Stopped by a tool makers shop I used to moonlight at during my desperate days (new wife new kid plenty of debt). He was closing up so he let me sneak out with an old Kurt and a 10” Moore rotary table. I had history with them so I thought they’d be worth fixing up. Some before and after pics


----------



## brino (May 4, 2021)

Welcome to the group!

That's more than a "freshening".......... Beautiful restorations!

By the way, if you can "sneak out" with those then you're a better man than I am.......I'd be groaning, creeking and panting (and possibly swearing) all  the way!

-brino


----------



## Doug Gray (May 4, 2021)

Beautiful job!


----------



## NC Rick (May 4, 2021)

Nice work and thank you for rescuing those poor tools.  That someone could treat tools with such good pedigrees Is hard to imagine and sad.  The m ill vise is a kurt?  What paint did you use or did you just take them to the tool groomer?


----------



## Eyerelief (May 4, 2021)

Thanks all for the kind words.
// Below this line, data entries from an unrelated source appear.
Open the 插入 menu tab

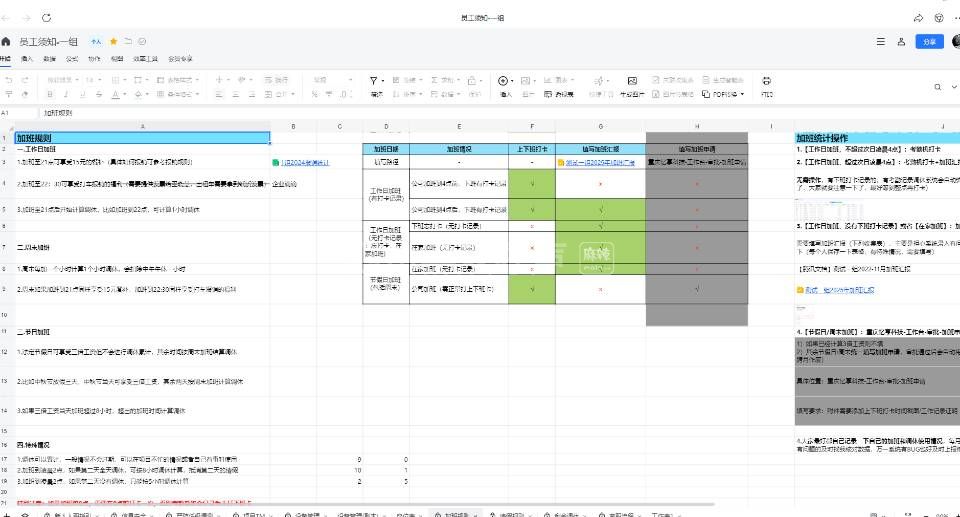click(x=27, y=59)
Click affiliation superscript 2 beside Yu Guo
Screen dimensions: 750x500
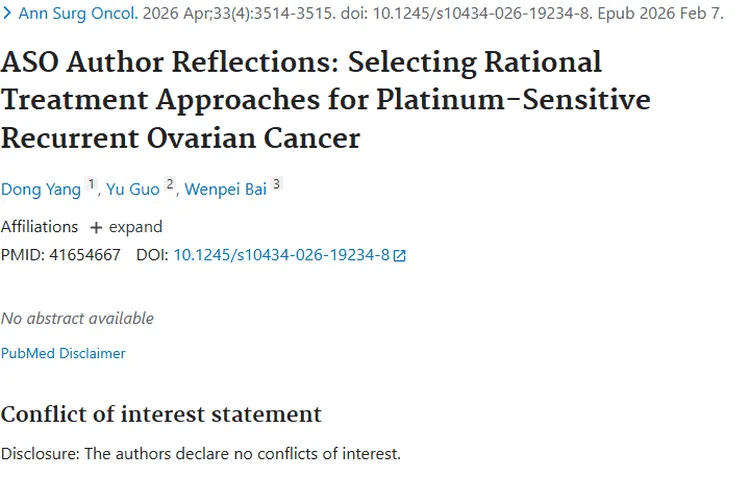170,185
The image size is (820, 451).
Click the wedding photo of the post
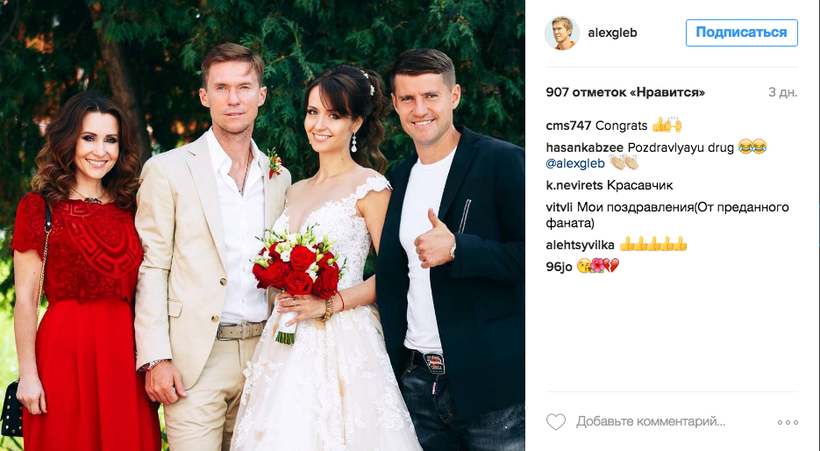(263, 226)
Brino is correct, they certainly aren’t something you would want to swim with. 
As for the paint and process NC let me first say that the original owner worked all the way up to the point where he could no longer stand up. I even helped him with  a few jobs during my visit. The equipment was pristine forever and neither vise nor table ever met a wayward cutter. He couldn’t keep up with maintaining them but always thought he “would feel stronger” tomorrow”. 
I disassembled both and soaked in my parts washer, then in evaporust.  Finished with a fine wire brush on a hand drill. I can still see the original flaking on the rotary table. Painted with Hammerite. After 15 minutes dry time on 3rd coat I applied rustoleum clear which reacted and gave the paint the “lava” look. Paint dried quickly and appears to be hardening nicely.


----------



## Charles scozzari (Feb 7, 2022)

Beautifully done


----------



## jcp (Feb 7, 2022)

Excellent refresh!!


----------



## Eyerelief (Feb 7, 2022)

Thanks guys.  At what Kurt vises go for these days, it was definitely worth the time investment.  A few parts from Kurt and the old vise works great.


----------